Un grande más

Poirier y Tavares en un lance de la final de la Supercopa./E. C.
Poirier y Tavares en un lance de la final de la Supercopa. / E. C.
Pepe Laso
PEPE LASO

La final estaba prácticamente acabada cuando Poirier intentó meter dos puntos ya inútiles debajo del aro. No pudo. Allí estaba Tavares para meterle el miedo en el cuerpo. Sonó el pitido final y Pedro Martínez le recriminó no haberla machacado. Solo en eso es hoy en día inferior el equipo viroriano al redondo Madrid, que por lo visto no pierde peso ni con la marcha de Doncic. Al Baskonia le falta un grande más para que en las guerras, que sin duda vendrán, mantenga las hechuras en los últimos minutos.

De cualquier manera la final que vimos el sábado fue una demostración de cómo ha cambiado el baloncesto de los equipos grandes. Nada de pretemporada: jugadores en plena forma, entrenadores exigentes y mucho físico. Me atrevo a decir que los tres equipos de Euroliga tienen filosofía diferente a los ACB. El Madrid y el Baskonia no necesitan pruebas, sus jugadores saben lo que deben hacer y lo intentan siempre. El Barcelona es diferente, es cierto que ha renovado algunas posiciones pero dudo de que se acoplen con facilidad.

La dependencia de Tomic me parece perniciosa, le falta carácter de ganador. Por otro lado mantienen a Heurtel ese súper de las grandes rachas, de los canastones, pero también de la inconsistencia. Veremos cómo soporta Pango, el mejor base de la temporada pasada, su competencia. Lo peor de los catalanes con relación a los dos contarios directos es que mientras que ellos tienen que reparar la máquina vitorianos y madrileños solo tienen que seguir rodando.

La final tuvo cosas curiosas. Lo fue la primera canasta del partido. Poirier taponó un tiro madridista, salió corriendo y llegó a tiempo para meter un mate. Cualquiera que entienda un poco piensa: 'Aquí hay diversión'. Tampoco estuvo mal ver jugar a Llull después de terminar la temporada pasada renqueante, ¡Vaya veranito que se ha pegado el mozo!

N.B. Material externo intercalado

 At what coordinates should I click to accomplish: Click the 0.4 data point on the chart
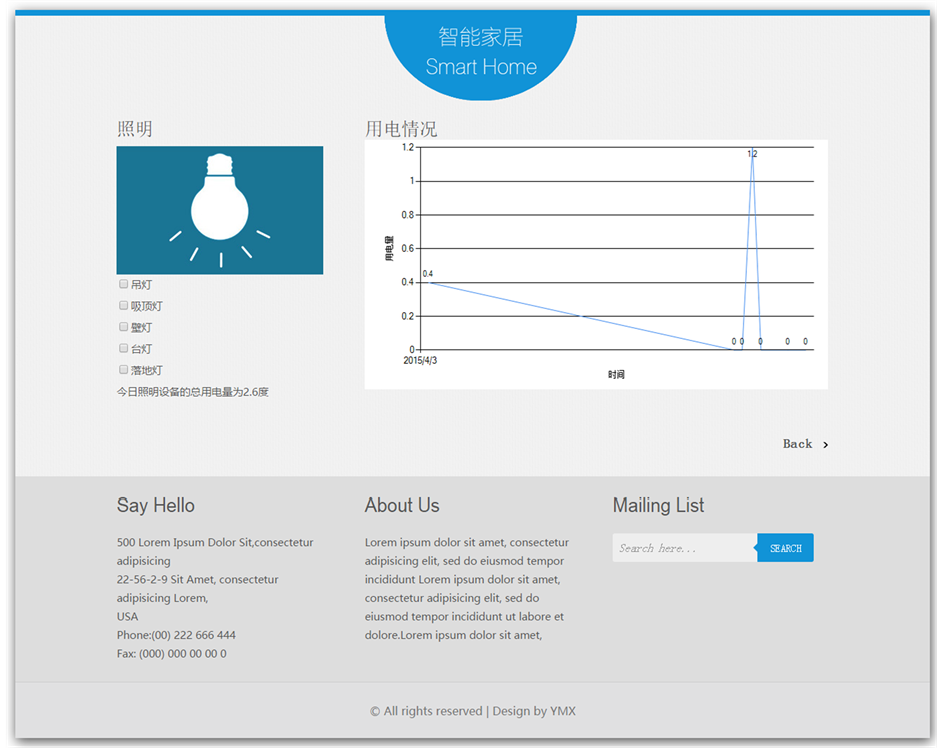coord(429,282)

Qué lejos quedan aquellas temporadas en que los equipos se iban diez días a un balneario para empezar la preparación. Ahora no se empieza, se continúa en una constante mejora. Los dos americanos debutantes del Baskonia me gustaron. Shields es el típico buen jugador americano que se curte en el baloncesto europeo manteniendo por edad las ilusiones intactas. Hilliard tiene mejores referencias. Se doctoró en la gran universidad de Vilanova y ha coqueteado con el baloncesto NBA. ¡Dentro de nada estamos en la ruta!